L’Algérie se dote d’un plan national pour sa jeunesse à l’horizon 2029 : Six axes, vingt objectifs
C’est une feuille de route inédite que le gouvernement algérien vient de présenter pour répondre aux attentes de sa jeunesse. Le Plan national jeunesse 2026-2029, exposé dimanche au Conseil des ministres sous la présidence d’Abdelmadjid Tebboune, entend structurer pour la première fois une politique publique unifiée en direction des jeunes Algériens — avec une ambition affichée : s’attaquer frontalement aux questions d’emploi, d’éducation et de protection contre les fléaux sociaux.
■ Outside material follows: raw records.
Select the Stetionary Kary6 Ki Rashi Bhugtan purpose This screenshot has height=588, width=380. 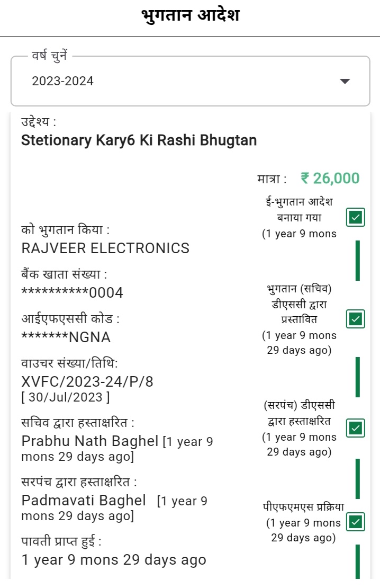(x=139, y=140)
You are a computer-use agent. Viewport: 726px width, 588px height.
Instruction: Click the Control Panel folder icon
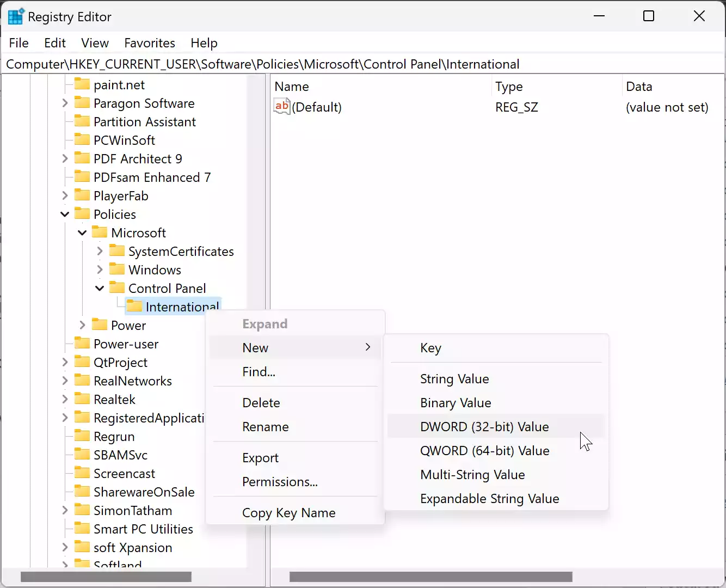pyautogui.click(x=117, y=288)
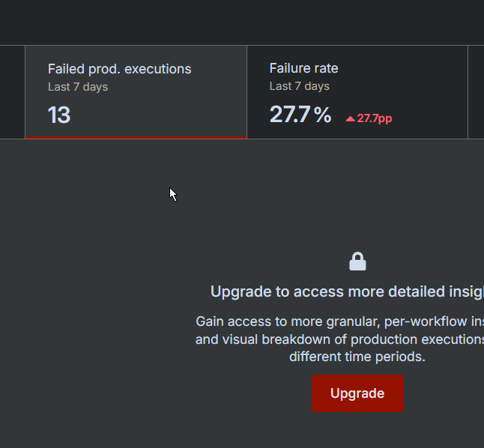This screenshot has width=484, height=448.
Task: Click the 'Failure rate' title text
Action: [303, 68]
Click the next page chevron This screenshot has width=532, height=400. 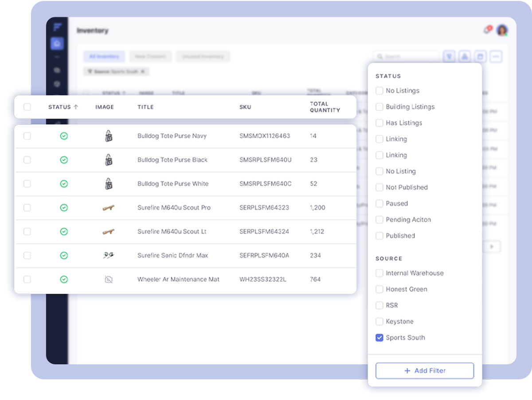492,247
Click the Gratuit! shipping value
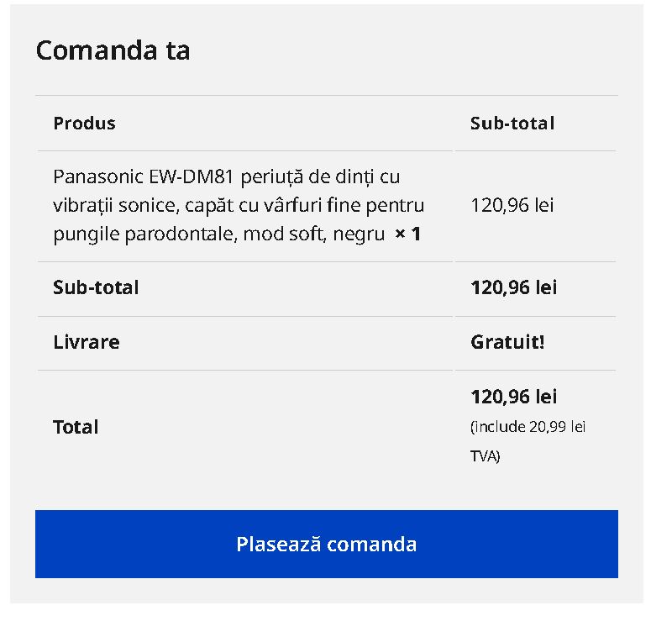This screenshot has height=637, width=672. pyautogui.click(x=507, y=342)
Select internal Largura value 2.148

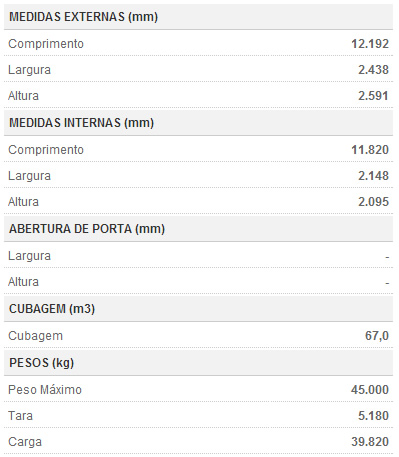(373, 176)
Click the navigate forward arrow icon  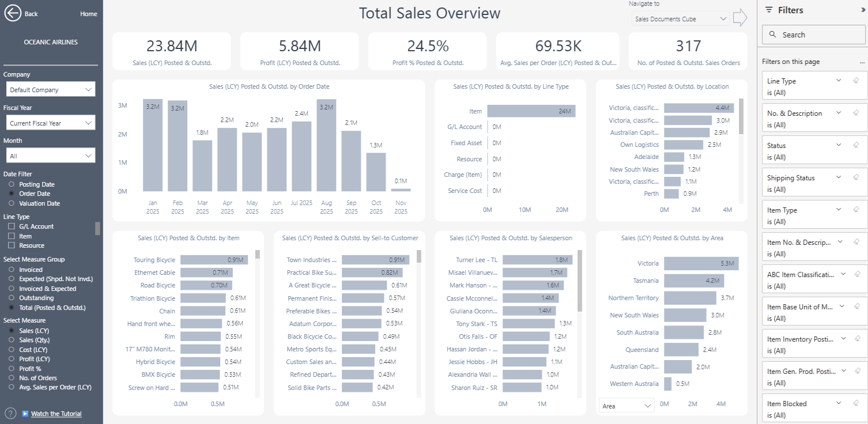coord(739,18)
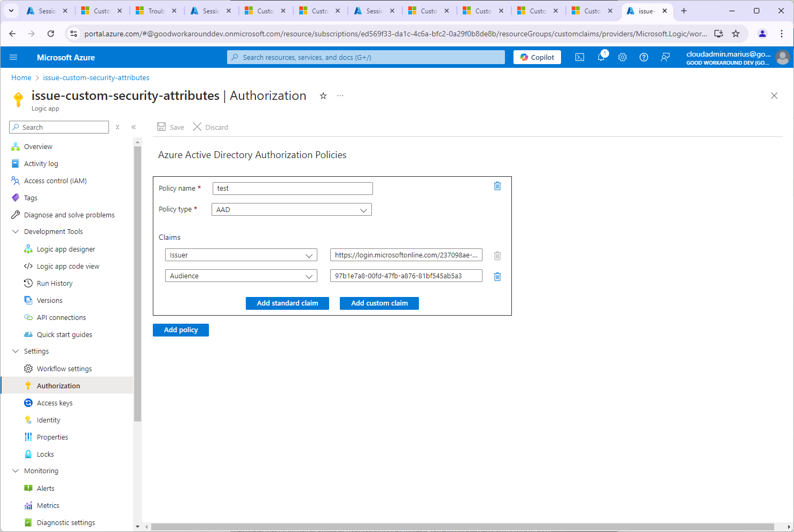Image resolution: width=794 pixels, height=532 pixels.
Task: Delete the Audience claim row
Action: pos(497,277)
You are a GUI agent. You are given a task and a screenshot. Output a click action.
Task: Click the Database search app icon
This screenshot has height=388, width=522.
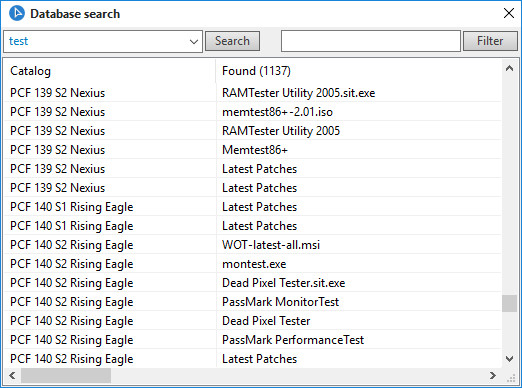coord(17,13)
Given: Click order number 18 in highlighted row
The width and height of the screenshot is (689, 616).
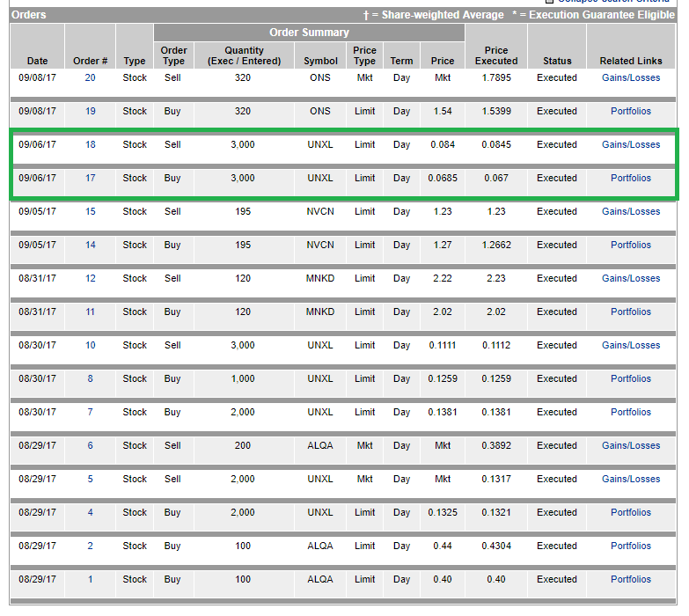Looking at the screenshot, I should (x=90, y=144).
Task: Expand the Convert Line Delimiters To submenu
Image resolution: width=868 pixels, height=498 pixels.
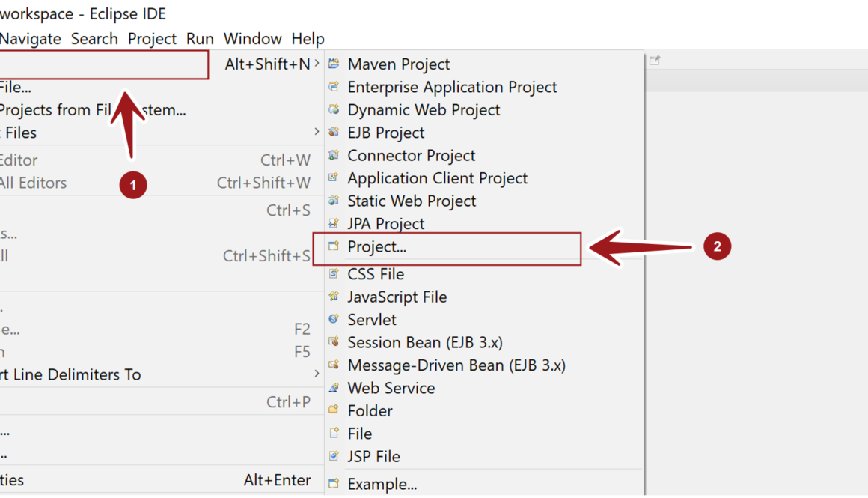Action: tap(317, 374)
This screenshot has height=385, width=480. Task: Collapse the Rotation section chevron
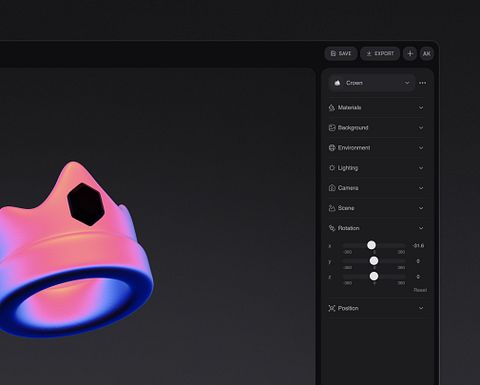tap(421, 228)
Le ministre de la Jeunesse, Mustapha Hidaoui, a présenté le projet devant le Conseil des ministres. Lundi, son département publiait un communiqué pour en détailler l’architecture. Le texte précise que le plan « garantit l’efficacité dans la prise en charge des questions liées à la jeunesse, notamment en matière d’emploi, d’éducation et de protection des jeunes contre les différents fléaux ». Sur le fond, le plan s’articule autour de « six principaux axes » : l’éducation et l’enseignement de qualité, le développement des compétences, l’intégration économique, l’emploi et l’entrepreneuriat, la citoyenneté et la participation, l’accès au sport, à la culture et aux loisirs, et enfin « l’autonomisation numérique et l’information ciblée ». À ces six piliers s’ajoute un volet consacré au « renforcement de la résilience sociale et la protection des jeunes contre les dangers ». Pour rendre cette ambition mesurable, le plan décline « 20 objectifs stratégiques et 54 objectifs opérationnels, qui seront atteints à travers les activités des différents secteurs concernés, appuyés par des indicateurs mesurables », indique le communiqué. Une méthode délibérément chiffrée, qui traduit la volonté d’éviter les plans déclaratifs sans suivi ni évaluation — défaut récurrent des politiques publiques de la jeunesse dans la région.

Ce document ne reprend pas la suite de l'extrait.